The CRTC in a 1999 report had concluded that the term “broadcasting” in s. 2(1) of the Broadcasting Act, S.C. 1991, c. 11, included programs transmitted to end-users over the Internet. The CRTC accordingly determined that it was unnecessary to regulate broadcasting undertakings that provided broadcasting services via the Internet, exempting these “new media broadcasting undertakings” from the requirements of the Broadcasting Act. Following public hearings in 2008, the CRTC revisited this exemption and considered whether Internet service providers – ISPs – were subject to the Broadcasting Act when they provided end-users with access to broadcasting through the Internet. The CRTC referred the issue to the Federal Court of Appeal for determination on a reference (2010 FCA 178, 322 D.L.R. (4th) 339), framed as follows:
Do retail Internet service providers (“ISPs”) carry on, in whole or in part, “broadcasting undertakings” subject to the Broadcasting Act when, in their role as ISPs, they provide access through the Internet to “broadcasting” requested by end-users?

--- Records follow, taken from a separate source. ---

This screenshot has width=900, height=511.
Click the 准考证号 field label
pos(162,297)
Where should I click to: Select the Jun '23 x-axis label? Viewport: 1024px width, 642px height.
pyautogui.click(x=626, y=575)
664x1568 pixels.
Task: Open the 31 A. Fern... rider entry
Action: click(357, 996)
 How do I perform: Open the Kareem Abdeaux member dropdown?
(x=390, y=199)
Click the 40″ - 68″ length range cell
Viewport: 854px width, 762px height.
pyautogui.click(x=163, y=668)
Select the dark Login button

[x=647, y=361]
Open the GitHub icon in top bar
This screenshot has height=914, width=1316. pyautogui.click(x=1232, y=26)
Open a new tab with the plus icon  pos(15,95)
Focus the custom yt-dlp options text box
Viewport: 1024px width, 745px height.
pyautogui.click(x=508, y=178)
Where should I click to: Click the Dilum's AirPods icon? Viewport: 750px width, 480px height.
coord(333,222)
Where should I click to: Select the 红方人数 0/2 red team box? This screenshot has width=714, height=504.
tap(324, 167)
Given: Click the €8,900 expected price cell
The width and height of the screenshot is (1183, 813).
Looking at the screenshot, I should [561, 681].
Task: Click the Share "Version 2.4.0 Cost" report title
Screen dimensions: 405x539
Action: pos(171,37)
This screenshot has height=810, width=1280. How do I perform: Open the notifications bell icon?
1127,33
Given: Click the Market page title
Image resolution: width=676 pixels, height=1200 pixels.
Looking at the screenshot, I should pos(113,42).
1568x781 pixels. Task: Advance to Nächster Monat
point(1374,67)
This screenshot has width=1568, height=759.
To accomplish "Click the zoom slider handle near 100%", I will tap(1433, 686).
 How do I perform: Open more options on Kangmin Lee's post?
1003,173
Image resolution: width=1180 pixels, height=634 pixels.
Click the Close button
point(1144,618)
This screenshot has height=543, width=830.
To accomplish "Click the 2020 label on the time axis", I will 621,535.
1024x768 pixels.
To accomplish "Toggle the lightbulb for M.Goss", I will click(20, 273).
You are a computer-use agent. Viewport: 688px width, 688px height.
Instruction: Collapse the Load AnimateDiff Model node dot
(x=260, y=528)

The Court agreed with Noel, J.A.’s ruling that, based upon a contextual and purposive analysis of the Broadcasting Act, the terms “broadcasting” and “broadcasting undertaking”, did not include entities merely providing modes of transmission. The Court held:
 Section 2 of the Broadcasting Act defines “broadcasting” as “any transmission of programs … by radio waves or other means of telecommunication for reception by the public”. The Act makes it clear that “broadcasting undertakings” are assumed to have some measure of control over programming. Section 2(3) states that the Act “shall be construed and applied in a manner that is consistent with the freedom of expression and journalistic, creative and programming independence enjoyed by broadcasting undertakings”. Further, the policy objectives listed under s. 3(1) of the Act focus on content, such as the cultural enrichment of Canada, the promotion of Canadian content, establishing a high standard for original programming, and ensuring that programming is diverse.
 An ISP does not engage with these policy objectives when it is merely providing the mode of transmission. ISPs provide Internet access to end-users. When providing access to the Internet, which is the only function of ISPs placed in issue by the reference question, they take no part in the selection, origination, or packaging of content. We agree with Noël J.A. that the term “broadcasting undertaking” does not contemplate an entity with no role to play in contributing to the Broadcasting Act’s policy objectives.
The Court noted its earlier decision in Electric Despatch in Society of Composers, Authors and Music Publishers of Canada v. Canadian Assn. of Internet Providers, 2004 SCC 45,  2 S.C.R. 427, a proceeding under the Copyright Act, R.S.C. 1985, c. C-42, which held ISPs merely act as a conduit for information provided by others, they could not themselves be held to communicate the information. The Court distinguished Capital Cities Communications Inc. v. Canadian Radio-Television Commission,  2 S.C.R. 141, which rejected the American broadcasters’ argument seeking a severance of reception and distribution, “stating that it was a “single system” coming under federal jurisdiction.
The Court rejected the appellant’s argument that ISPs similarly form part of a single broadcasting system that is subject to regulation under the Broadcasting Act, on the basis that cable television companies had control over content, whereas ISPs have no such ability to control the content of programming over the Internet. Finally, given that the issue was not put forth previously, the Court declined to decide the issue of whether the fact that ISPs use “routers” prevents them from being characterized as telecommunications common carriers, based upon the definition of “telecommunications common carrier” under the Telecommunications Act, S.C. 1993, c. 38.